Kumanda edilen tartışmacıyla, kendi görüşünü ortaya koyan tartışmacıyı tanımak çok kolaydır. Ancak bunun için “tarafsız” bir gözlem yapmak gerekir.

Özellikle siyasi tartışmalarda “nasıl da mort ettik, kıpkırmızı oldu gördün mü, biz adamı böyle yaparız, şamar oğlanına döndü, dayak yedikçe yedi, nasıl da bozduk ama, nasıl da suspus oldu, bak gördün mü cevap veremedi…” bu tür benzetmeleri her tartışma sonunda duymak mümkün. Bu, tartışmada ortaya atılan fikirler nedeniyle değil, tıpkı bir boks maçında olduğu gibi rakibini “o an için” alt etme üzerine kuruludur.

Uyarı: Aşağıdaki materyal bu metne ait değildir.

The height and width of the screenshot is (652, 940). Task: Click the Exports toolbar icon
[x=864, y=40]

O nedenle tartışma, sadece fikirlerin ortaya atılması değil, bir kültürdür. Kendi aile terbiyesini, bilgisini, birikimini, dünya görüşünü, ahlakını, saygısını, sevgisini, olaylara hakimiyetini, hoşgörüsünü, merhametini, tahammülünü..hasılı “iyi bir insan” veya “iyi bir lider” ya da “iyi bir yönetici” olmanın gereklerini yerine getirebilendir. Sadece o anı değil, ondan sonraki tüm zamanları da gözünden geçirerek ağzından çıkanı kulağının duymasına fırsat verendir.

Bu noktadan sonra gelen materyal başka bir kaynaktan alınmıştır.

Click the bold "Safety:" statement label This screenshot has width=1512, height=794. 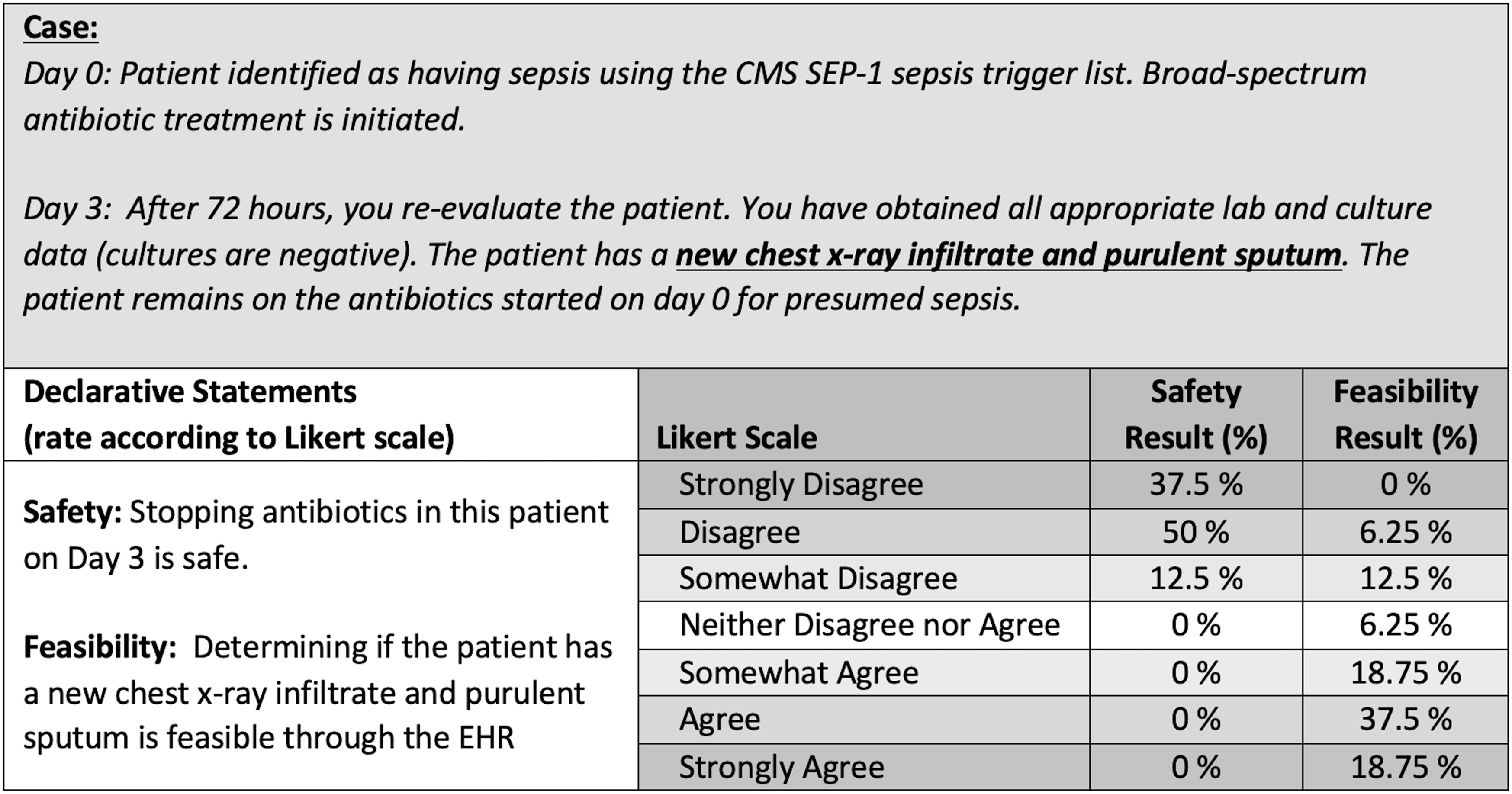click(x=72, y=512)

Bir makam, bir unvan, bir gelir..hasılı dünyalık bir şey için kendi değer yargılarını, kendi görüşünü, kendi düşüncesini ayaklar altına almaya gerek yok. Olduğun gibi, olman gerektiği gibi yarışacaksın, rakibin olan her kişiyle…

Ama maalesef böyle olmuyor. Bazen bir dernekte, bazen bir vakıfta, bazen çalışma hayatında ve bazen de siyasette “Bir şey olmak için her şey olanların” eğilip bükülmesini izleyip, üzülüyoruz.

Bu açıdan siyasi tartışma izlemeyi sevmiyorum.

O an için kimin, kimi alt ettiğiyle de ilgilenmiyorum.

Benim görüşümün ve tercihimin bir boksa maçının sonucunda değişmesine izin vermem.

Hiçbir şekilde izin vermem.

O görüş bana aitse, o tercih benimse, bunu hiç kimse, hiçbir şartta değiştiremez.

Binlerce kez münazara da yapılsa, sosyal medyada bir birine çamur da atılsa, yalanlar, iftiralar havada da uçuşsa, belden aşağı vurmaların haddi hududu da olmazsa, benim görüşümü değiştiremez.

Sivil inisiyatif olmak, seçmen olmak, siyasetçi olmak, vatandaş olmak da bence bunu gerektirir.

Mesele kimin, kimi alt ettiğinde değil, kimin neyi hak ettiğindedir.

Bana göre hak eden, kaybetse de kazanandır.